Stored data |

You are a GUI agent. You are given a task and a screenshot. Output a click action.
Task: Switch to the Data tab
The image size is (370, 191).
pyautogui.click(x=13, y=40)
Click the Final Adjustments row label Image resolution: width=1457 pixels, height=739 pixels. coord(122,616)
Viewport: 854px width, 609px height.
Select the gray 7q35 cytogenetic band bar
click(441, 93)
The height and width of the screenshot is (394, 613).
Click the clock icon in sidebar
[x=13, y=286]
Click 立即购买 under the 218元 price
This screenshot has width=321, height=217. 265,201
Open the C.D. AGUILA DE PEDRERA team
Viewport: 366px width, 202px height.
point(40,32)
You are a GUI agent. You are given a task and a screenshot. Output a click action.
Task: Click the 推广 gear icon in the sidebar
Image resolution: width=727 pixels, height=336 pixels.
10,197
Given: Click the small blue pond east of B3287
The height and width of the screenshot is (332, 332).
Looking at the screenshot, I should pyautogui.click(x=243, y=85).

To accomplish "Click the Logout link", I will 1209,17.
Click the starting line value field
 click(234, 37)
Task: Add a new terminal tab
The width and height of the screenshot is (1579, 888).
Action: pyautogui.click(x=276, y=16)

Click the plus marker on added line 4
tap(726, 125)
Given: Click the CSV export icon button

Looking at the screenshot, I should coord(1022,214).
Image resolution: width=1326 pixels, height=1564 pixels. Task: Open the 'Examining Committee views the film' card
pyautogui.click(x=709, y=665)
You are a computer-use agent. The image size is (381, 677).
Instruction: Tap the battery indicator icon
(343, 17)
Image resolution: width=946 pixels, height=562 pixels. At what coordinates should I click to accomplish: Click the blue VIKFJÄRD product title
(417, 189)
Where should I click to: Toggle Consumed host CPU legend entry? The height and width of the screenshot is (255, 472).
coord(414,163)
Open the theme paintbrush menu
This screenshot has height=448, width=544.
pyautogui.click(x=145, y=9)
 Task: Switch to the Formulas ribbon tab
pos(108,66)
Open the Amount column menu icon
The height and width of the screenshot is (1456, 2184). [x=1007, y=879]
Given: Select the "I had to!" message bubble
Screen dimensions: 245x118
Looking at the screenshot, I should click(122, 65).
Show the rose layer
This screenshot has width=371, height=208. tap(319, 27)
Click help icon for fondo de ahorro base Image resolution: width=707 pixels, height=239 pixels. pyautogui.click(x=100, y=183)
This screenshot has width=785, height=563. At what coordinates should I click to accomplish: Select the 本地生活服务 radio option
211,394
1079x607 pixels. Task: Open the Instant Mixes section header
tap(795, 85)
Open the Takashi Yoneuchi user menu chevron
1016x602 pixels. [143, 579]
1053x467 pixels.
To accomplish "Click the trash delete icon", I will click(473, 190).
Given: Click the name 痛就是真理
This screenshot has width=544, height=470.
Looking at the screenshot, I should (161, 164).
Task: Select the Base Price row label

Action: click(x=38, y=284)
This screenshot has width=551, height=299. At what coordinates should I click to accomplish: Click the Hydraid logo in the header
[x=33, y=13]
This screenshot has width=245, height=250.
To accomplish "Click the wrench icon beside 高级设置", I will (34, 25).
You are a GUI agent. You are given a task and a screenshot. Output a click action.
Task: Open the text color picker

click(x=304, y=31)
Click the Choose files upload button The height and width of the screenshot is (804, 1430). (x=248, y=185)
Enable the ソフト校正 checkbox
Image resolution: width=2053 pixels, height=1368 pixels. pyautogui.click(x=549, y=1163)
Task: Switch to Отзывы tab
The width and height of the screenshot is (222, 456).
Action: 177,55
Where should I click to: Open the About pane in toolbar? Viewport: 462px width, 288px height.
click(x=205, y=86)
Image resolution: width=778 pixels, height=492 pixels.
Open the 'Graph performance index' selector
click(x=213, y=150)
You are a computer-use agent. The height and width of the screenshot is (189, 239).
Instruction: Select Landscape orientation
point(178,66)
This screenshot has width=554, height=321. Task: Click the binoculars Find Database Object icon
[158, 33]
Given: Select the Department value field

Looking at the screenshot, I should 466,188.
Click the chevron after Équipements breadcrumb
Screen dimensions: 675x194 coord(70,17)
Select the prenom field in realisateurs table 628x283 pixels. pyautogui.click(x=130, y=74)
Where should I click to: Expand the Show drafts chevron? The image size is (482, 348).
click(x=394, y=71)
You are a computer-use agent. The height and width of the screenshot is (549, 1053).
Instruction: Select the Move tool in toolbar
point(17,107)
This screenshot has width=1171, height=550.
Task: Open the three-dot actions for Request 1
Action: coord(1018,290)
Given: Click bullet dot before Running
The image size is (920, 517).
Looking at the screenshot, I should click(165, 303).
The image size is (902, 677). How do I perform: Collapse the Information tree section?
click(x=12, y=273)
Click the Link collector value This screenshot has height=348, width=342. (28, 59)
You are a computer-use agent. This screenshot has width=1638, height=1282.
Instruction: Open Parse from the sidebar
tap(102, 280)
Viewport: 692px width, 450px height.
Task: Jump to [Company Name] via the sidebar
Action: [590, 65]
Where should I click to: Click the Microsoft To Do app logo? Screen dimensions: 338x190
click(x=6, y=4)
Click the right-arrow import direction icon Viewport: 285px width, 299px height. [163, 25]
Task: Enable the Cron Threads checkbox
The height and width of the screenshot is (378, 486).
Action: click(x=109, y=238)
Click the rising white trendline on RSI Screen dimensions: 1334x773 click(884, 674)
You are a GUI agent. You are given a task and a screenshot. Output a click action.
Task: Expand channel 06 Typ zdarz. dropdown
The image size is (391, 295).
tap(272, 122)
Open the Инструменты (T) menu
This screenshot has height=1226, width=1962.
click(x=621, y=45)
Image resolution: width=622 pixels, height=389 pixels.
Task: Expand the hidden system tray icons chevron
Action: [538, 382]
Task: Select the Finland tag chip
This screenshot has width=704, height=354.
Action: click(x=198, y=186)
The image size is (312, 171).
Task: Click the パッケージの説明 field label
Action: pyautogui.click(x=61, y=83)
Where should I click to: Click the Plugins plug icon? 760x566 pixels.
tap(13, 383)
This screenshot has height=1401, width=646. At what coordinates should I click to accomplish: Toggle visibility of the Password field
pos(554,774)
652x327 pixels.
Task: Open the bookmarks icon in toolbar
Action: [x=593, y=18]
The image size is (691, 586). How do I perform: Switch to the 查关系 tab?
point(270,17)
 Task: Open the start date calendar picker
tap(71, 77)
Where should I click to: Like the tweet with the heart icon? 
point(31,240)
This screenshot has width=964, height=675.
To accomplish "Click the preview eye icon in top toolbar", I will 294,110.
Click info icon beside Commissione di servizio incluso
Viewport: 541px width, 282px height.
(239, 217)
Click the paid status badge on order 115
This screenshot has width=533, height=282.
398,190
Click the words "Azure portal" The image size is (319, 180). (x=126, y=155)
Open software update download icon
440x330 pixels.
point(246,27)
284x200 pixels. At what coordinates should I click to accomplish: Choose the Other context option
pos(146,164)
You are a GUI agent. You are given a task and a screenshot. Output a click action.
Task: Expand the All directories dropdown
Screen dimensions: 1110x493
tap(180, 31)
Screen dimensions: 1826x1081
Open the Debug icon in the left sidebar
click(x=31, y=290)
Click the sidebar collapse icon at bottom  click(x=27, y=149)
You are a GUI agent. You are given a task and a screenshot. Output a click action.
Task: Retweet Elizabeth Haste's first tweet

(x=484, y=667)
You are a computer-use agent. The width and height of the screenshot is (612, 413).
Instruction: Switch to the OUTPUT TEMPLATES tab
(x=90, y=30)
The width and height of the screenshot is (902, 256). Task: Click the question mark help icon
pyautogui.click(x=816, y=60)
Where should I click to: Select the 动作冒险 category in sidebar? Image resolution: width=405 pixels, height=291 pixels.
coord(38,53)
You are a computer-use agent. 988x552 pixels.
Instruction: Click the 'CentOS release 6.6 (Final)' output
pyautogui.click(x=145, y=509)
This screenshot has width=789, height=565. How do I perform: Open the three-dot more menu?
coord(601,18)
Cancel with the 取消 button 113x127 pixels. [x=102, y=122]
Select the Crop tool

Task prompt | Rewrite the items starting at the line that has "Given: Click the CSV export icon button" and stopping after the line that has "will click(473, 190).", with every "Task" changed to "Goal" and everything else unchanged. Return only those lines.

Reply to the task |
Given: Click the CSV export icon button

Looking at the screenshot, I should coord(1022,214).
Image resolution: width=1326 pixels, height=1564 pixels. Goal: Open the 'Examining Committee views the film' card
pyautogui.click(x=709, y=665)
You are a computer-use agent. The image size is (381, 677).
Instruction: Tap the battery indicator icon
(343, 17)
Image resolution: width=946 pixels, height=562 pixels. At what coordinates should I click to accomplish: Click the blue VIKFJÄRD product title
(417, 189)
Where should I click to: Toggle Consumed host CPU legend entry? The height and width of the screenshot is (255, 472).
coord(414,163)
Open the theme paintbrush menu
This screenshot has height=448, width=544.
pyautogui.click(x=145, y=9)
 Goal: Switch to the Formulas ribbon tab
pos(108,66)
Open the Amount column menu icon
The height and width of the screenshot is (1456, 2184). [x=1007, y=879]
Given: Select the "I had to!" message bubble
Screen dimensions: 245x118
Looking at the screenshot, I should click(122, 65).
Show the rose layer
This screenshot has width=371, height=208. tap(319, 27)
Click help icon for fondo de ahorro base Image resolution: width=707 pixels, height=239 pixels. pyautogui.click(x=100, y=183)
This screenshot has width=785, height=563. At what coordinates should I click to accomplish: Select the 本地生活服务 radio option
211,394
1079x607 pixels. Goal: Open the Instant Mixes section header
tap(795, 85)
Open the Takashi Yoneuchi user menu chevron
1016x602 pixels. [143, 579]
1053x467 pixels.
To accomplish "Click the trash delete icon", I will click(473, 190).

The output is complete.